The ruble was trading at 33.99 against the U.S. dollar on June 4.

The ruble was trading at 33.99 against the U.S. dollar on June 4.

President Vladimir Putin has said he's worried the deepening European financial crisis will negatively affect the Russian economy and hurt Russia's trade with Europe.

Putin was speaking during a joint news conference with European Union leaders at a summit in the Russian city of St. Petersburg on June 4.

"If what is now happening in Europe leads to recession, to a shrinking of the economy, then the volume of consumed energy resources and of other Russian products -- from the metallurgic and chemical industries, etcetera -- will also shrink," Putin said. "This will have a direct impact on us. This is why we hope that our colleagues in the European Union will be able to overcome current difficulties."

European Commission President Jose Manuel Barroso rejected Putin's remark, saying the crisis' impact on the Russian economy was greatly exaggerated. He stressed that Europe's imports of Russian gas were actually on the rise.

Both Slipping

European Council President Herman Van Rompuy offered assurances the EU would overcome the crisis, saying he expected the eurozone to agree on a plan for deeper economic and monetary union.

The summit came as the Russian ruble has fallen to its lowest level in three years, in part due to oil prices that have slumped as the euro has lost value against the U.S. dollar.

Russia's imminent accession to the World Trade Organization (WTO) and plans to introduce visa-free travel between Russia and Europe were also high on the summit's agenda.

Van Rompuy said the EU was committed to easing travel restrictions with Russia.

"Visa-free travel remains our common goal," van Rompuy said. "Easier contacts between people are the backbone of closer relations and benefits for all of us. I, therefore, welcome the active work on the implementation of the so-called Common Steps and the progress made in the negotiations on an upgraded EU-Russia visa facilitation agreement."

Russian and EU leaders also touched on Iran's nuclear activities and the conflict in Syria, which they agreed should be resolved on the basis of the plan brokered by United Nations-Arab league envoy Kofi Annan.
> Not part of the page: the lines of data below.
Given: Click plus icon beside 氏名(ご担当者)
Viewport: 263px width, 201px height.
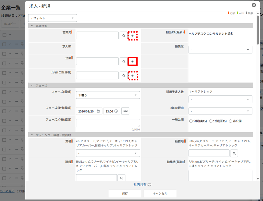Looking at the screenshot, I should point(132,76).

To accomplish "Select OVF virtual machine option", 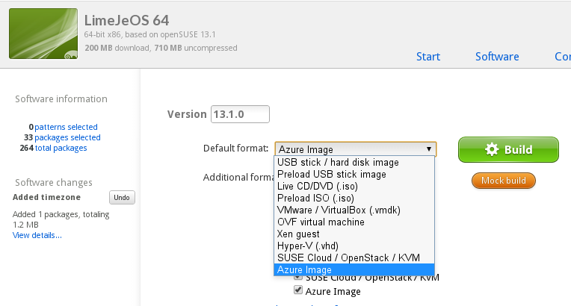I will coord(321,222).

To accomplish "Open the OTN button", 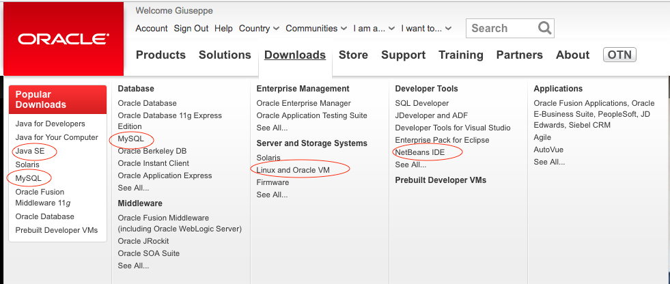I will tap(619, 55).
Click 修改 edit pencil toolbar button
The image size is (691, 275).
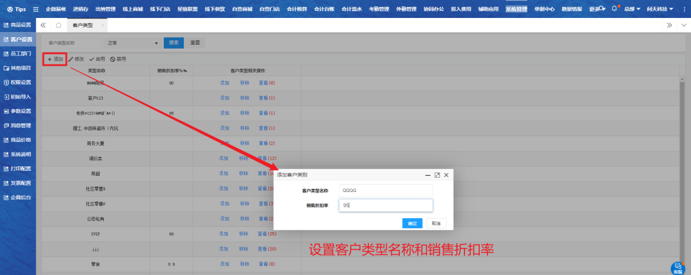click(76, 59)
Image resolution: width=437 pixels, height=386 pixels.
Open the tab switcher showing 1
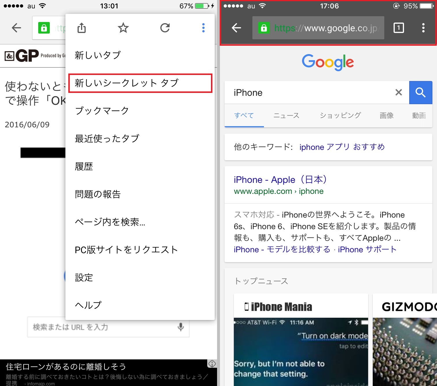click(x=399, y=28)
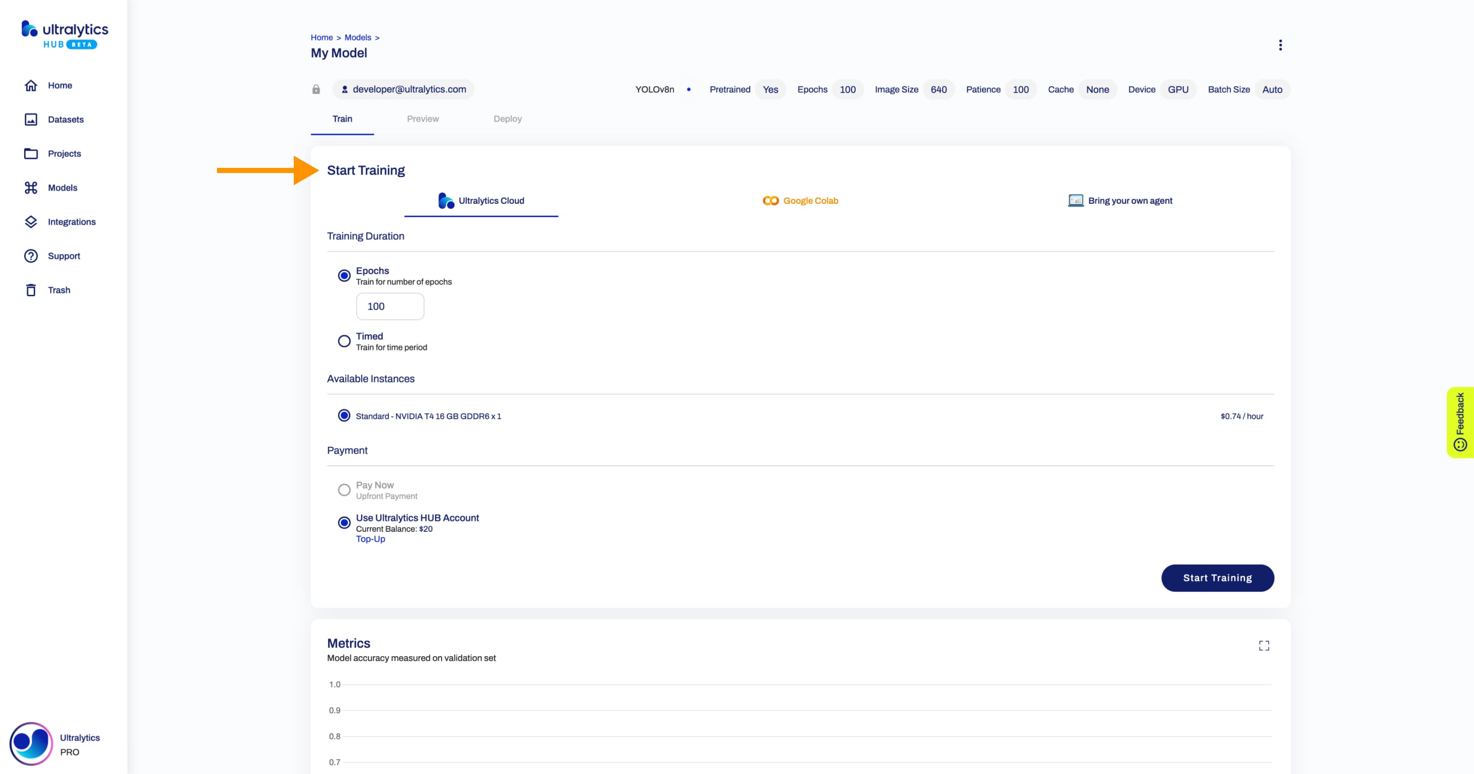Click the Models sidebar icon
The width and height of the screenshot is (1474, 774).
click(30, 187)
Russia has been under growing pressure from the West for vetoing tougher UN measures against the regime of Syrian President Bashar Al-Assad.

Moscow Under Pressure

European leaders also used the summit to chide Russia on human rights. Putin, who began his third Kremlin term one month ago, is facing criticism for a crackdown on the protest movement against his continuing rule.

"It should be a partnership that covers all aspects of modernization: the economy, society, and the rule of law," van Rompuy said. "I made a point today that a vibrant civil society should, in this respect, be seen as an integral part of real modernization. The greater engagement of civil society opens opportunities for the further development of political institutions and pluralism in Russia, which should not be missed."

Putin defended his human rights record. He said he did not feel that the jailing of former oil tycoon Mikhail Khodorkovsky was politically motivated.

Putin also sharply reiterated his discontent with the "third energy package" -- a set of EU regulations that would bar energy suppliers from controlling the transport infrastructure used to deliver gas to EU states.

Russia has long complained that the regulations unfairly apply to energy contracts signed before the regulations were adopted. The rule are viewed by Moscow as reducing the role and influence of the Russian state-controlled giant Gazprom.